## Records excerpted from a collection:
-------
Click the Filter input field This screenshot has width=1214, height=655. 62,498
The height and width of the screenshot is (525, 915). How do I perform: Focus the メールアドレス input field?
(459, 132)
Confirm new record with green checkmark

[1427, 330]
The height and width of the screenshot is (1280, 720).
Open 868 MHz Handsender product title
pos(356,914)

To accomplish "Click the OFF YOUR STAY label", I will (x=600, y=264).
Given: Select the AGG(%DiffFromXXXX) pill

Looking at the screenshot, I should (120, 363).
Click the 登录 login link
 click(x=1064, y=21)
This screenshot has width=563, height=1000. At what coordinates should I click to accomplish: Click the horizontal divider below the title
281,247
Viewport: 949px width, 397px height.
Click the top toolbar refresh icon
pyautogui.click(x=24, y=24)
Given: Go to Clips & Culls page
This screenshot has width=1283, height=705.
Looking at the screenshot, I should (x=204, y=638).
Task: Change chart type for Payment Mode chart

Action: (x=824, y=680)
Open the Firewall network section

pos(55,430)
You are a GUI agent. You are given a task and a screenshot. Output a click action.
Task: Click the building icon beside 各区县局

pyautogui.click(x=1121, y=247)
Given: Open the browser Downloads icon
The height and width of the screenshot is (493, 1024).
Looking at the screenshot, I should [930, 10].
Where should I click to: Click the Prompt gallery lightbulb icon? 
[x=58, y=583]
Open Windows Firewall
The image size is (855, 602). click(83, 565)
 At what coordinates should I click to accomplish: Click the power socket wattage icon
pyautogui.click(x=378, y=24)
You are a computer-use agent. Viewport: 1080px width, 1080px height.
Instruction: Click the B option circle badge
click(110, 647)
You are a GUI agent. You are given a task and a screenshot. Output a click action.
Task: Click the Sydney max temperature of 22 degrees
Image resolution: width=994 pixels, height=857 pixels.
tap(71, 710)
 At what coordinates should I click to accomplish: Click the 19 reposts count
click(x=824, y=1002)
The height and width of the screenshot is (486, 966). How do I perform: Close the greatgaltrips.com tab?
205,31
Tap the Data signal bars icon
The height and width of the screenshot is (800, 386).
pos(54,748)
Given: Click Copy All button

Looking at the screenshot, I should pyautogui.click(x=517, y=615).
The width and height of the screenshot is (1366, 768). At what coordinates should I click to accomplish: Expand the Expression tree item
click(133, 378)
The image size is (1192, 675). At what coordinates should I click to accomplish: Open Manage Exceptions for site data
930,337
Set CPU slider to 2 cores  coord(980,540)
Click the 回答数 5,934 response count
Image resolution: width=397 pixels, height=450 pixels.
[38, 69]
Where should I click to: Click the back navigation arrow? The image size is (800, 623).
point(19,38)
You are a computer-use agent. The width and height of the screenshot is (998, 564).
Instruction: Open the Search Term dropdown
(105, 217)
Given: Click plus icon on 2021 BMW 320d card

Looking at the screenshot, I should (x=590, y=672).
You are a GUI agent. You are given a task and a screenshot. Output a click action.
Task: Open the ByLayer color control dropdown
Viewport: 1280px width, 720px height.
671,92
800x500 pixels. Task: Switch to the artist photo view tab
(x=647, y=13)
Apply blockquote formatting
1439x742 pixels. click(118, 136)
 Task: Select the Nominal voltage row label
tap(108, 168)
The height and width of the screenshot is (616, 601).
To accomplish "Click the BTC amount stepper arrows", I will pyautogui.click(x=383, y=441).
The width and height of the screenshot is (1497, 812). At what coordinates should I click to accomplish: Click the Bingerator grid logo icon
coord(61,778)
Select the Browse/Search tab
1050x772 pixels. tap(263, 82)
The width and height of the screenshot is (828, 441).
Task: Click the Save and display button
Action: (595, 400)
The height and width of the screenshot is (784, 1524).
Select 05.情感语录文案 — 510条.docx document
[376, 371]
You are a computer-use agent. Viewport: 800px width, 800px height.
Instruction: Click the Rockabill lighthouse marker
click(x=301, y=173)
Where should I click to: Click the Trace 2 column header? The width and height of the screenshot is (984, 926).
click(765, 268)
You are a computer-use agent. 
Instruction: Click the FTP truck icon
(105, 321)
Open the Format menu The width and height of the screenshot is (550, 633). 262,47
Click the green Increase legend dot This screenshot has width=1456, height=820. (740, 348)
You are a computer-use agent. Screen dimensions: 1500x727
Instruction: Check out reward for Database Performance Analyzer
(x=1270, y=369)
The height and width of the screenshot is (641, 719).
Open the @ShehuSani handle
-------
## Task statement:
Search the entries for the word "agent" and report how many lines contain it, as a bare number.

## Task response:
8